June 11, 2018

Why I Do Not Take the “New Atheism” Seriously: “Flying Spaghetti Monsters,” Orbiting Tea Pots, and Invisible Pink Unicorns

Filed under: Metaphysics,Philosophy,The New Atheism,Theodicy — William Witt @ 6:23 am

Melancholy One of the reasons that I do not take the “New Atheism” seriously is that they do not know what they are talking about when they say that they do not believe that there is such “a being” as God. In any intelligent disagreement it is important that both sides understand each other’s position well enough that they can at least agree on what the disagreement is about. Suppose that I were having a disagreement with a contemporary scientist in which I claimed that I did not believe in the scientific discipline of “Physics,” and that I defended my position by arguing that there is no good evidence for the existence of “phlogiston,” or that I found the ancient Greek philosopher Thales’ claim that all reality is composed of the substance of water to be empirically falsifiable, or that I disagreed with Aristotle in his book entitled Physics that everything in the sublunar sphere is composed of the four elements of earth, air, fire and water, and that everything in the heavens is made of a fifth element called “aether.” If the scientist were very patient, he might well explain that phlogiston is a long discredited scientific theory and that the modern scientific discipline of physics is not at all the same thing as what ancient Greek philosophers meant by “physics.” If, however, I continued to make objections against “phlogiston” or claims about physical reality being composed of the elements of “earth” “air,” “fire,” and “water,” the scientist at some point would likely throw up his hands in exasperation because I clearly did not know what I was talking about when I used the word “Physics.”
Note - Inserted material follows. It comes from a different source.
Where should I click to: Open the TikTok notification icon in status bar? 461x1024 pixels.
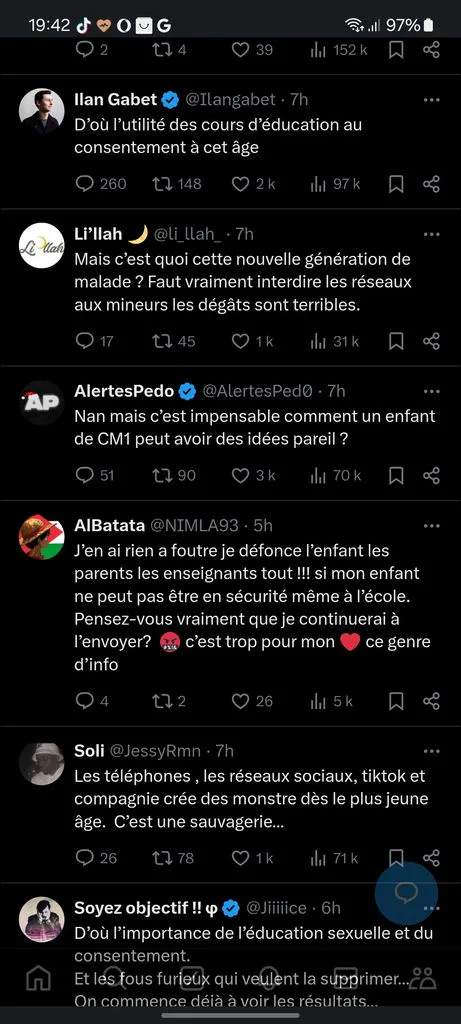[x=82, y=25]
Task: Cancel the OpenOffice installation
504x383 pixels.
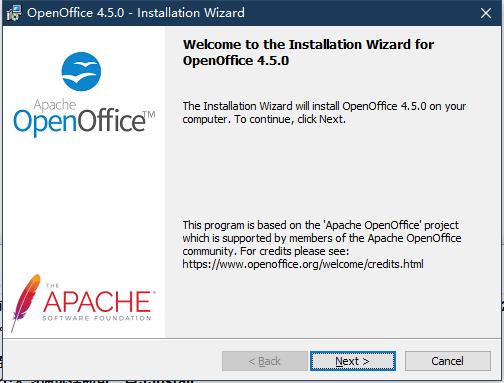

The New Atheists (and their followers) continue to use arguments that show that they simply do not know what they are talking about when they use the word “God.” This can be shown by the repeated use of a number of tropes that compare belief in the existence of God to belief in things like “The Flying Spaghetti Monster,” Bertrand Russell’s “orbiting tea pot,” “Invisible Pink Unicorns,” or “imaginary friends.” A variation on the same trope would be Richard Dawkins’ argument in his book The God Delusion against the claim that the possibility of life coming into existence on earth would be equivalent to claiming that a hurricane sweeping through a scrap yard could assemble a Boeing 747 aircraft. Dawkins responded that any being that could create a 747 would have to be “more complicated” than a 747. So if an entity existed that could create the universe, this entity would have to be even more complicated than the universe, and so its existence would be even more statistically improbable than the existence of the universe itself.